## PROBLEM REQUIREMENTS
Repeat only these lines, exactly: the first line of the data, the line containing "You are a computer-use", and every line between them. Pictures stay out.

## EXERCISE DATA
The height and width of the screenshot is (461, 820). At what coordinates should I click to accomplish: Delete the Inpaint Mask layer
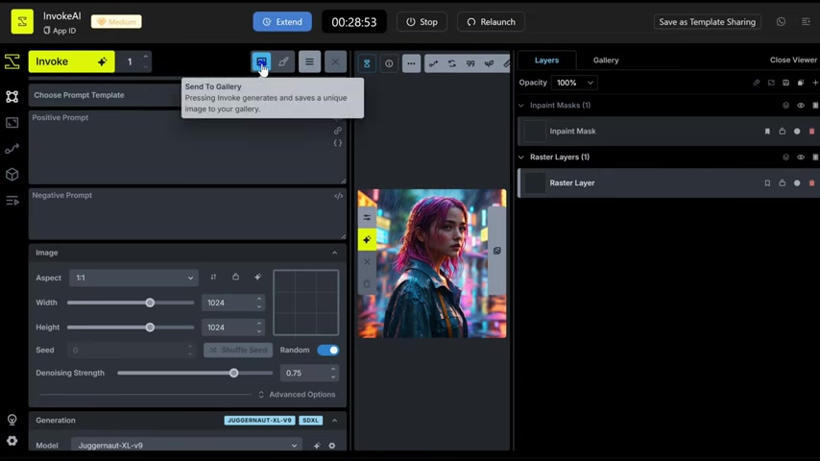812,132
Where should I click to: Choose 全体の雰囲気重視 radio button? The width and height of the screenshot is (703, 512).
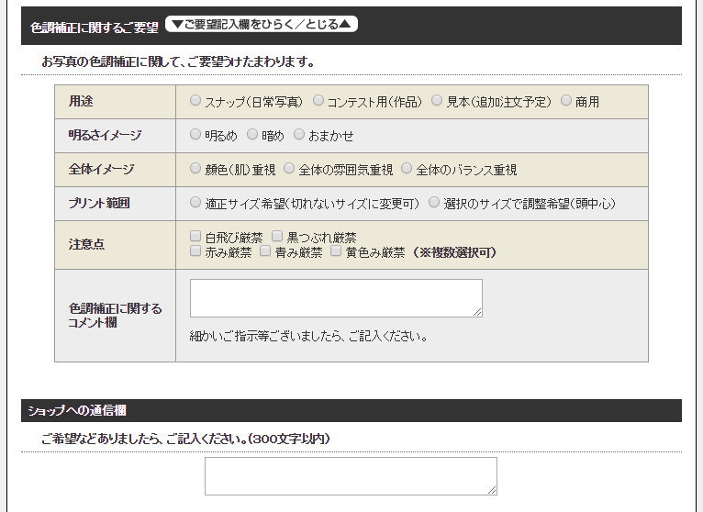tap(289, 168)
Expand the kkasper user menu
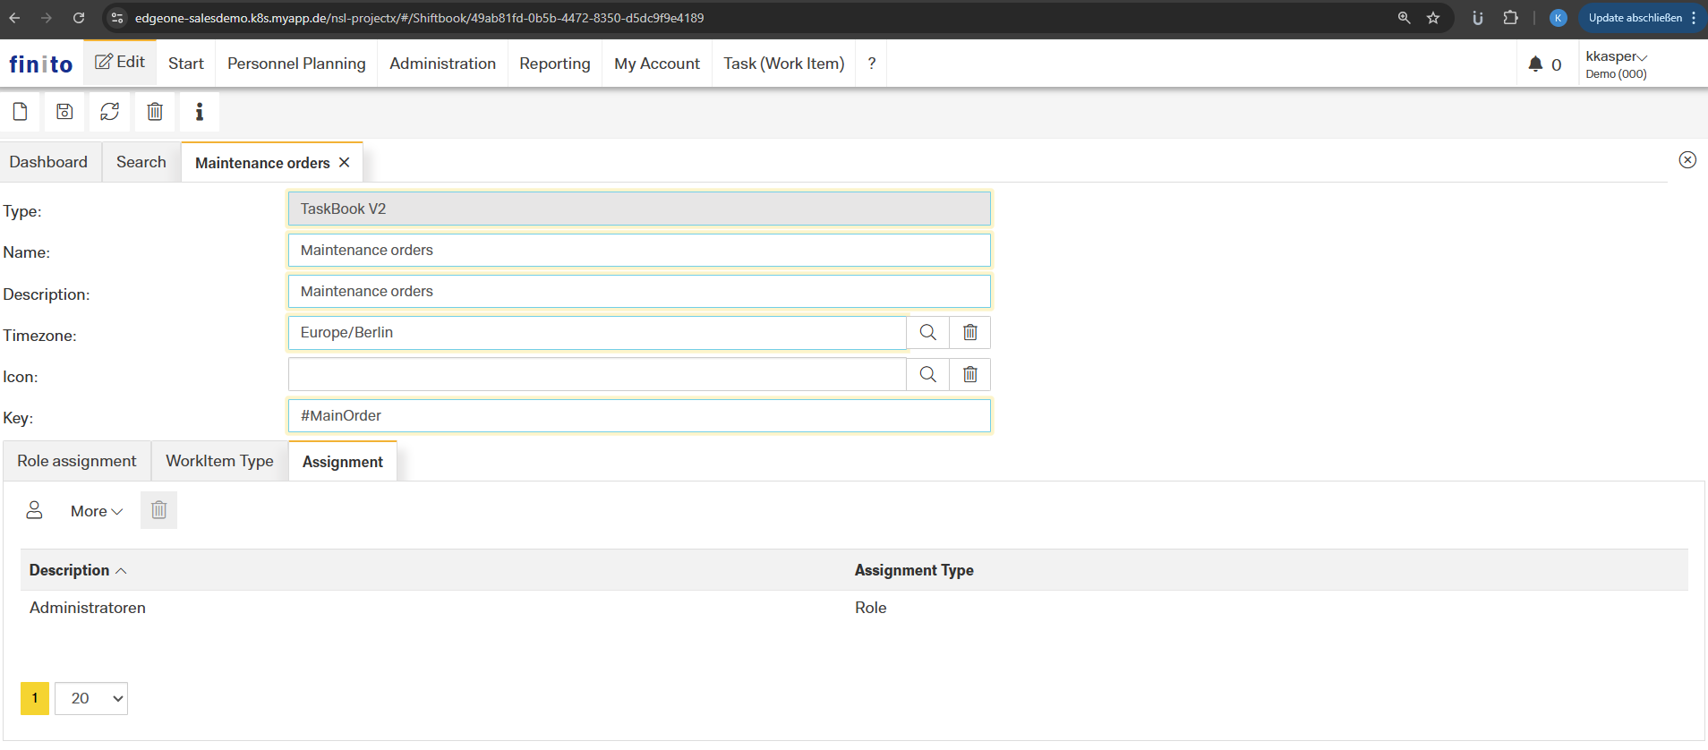The height and width of the screenshot is (750, 1708). pos(1616,56)
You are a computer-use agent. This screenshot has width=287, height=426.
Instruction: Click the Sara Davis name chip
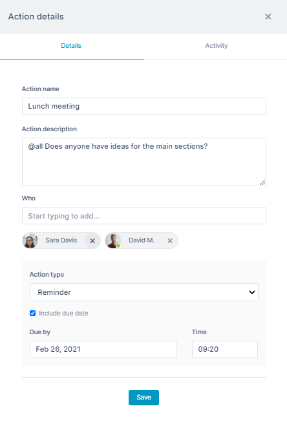click(x=61, y=240)
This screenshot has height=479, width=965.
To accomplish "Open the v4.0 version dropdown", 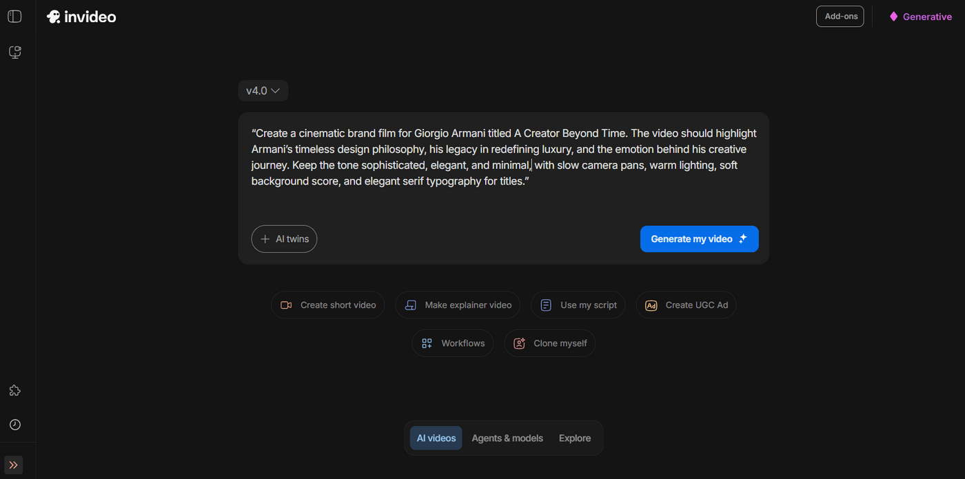I will pyautogui.click(x=263, y=91).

## TASK OUTPUT
The height and width of the screenshot is (461, 820). At what coordinates should I click to accomplish: Delete the Inpaint Mask layer
812,132
Where should I click to: Choose 全体の雰囲気重視 radio button? The width and height of the screenshot is (703, 512).
tap(289, 168)
Expand the kkasper user menu
The height and width of the screenshot is (750, 1708). pos(1616,56)
You are a computer-use agent. This screenshot has width=287, height=426.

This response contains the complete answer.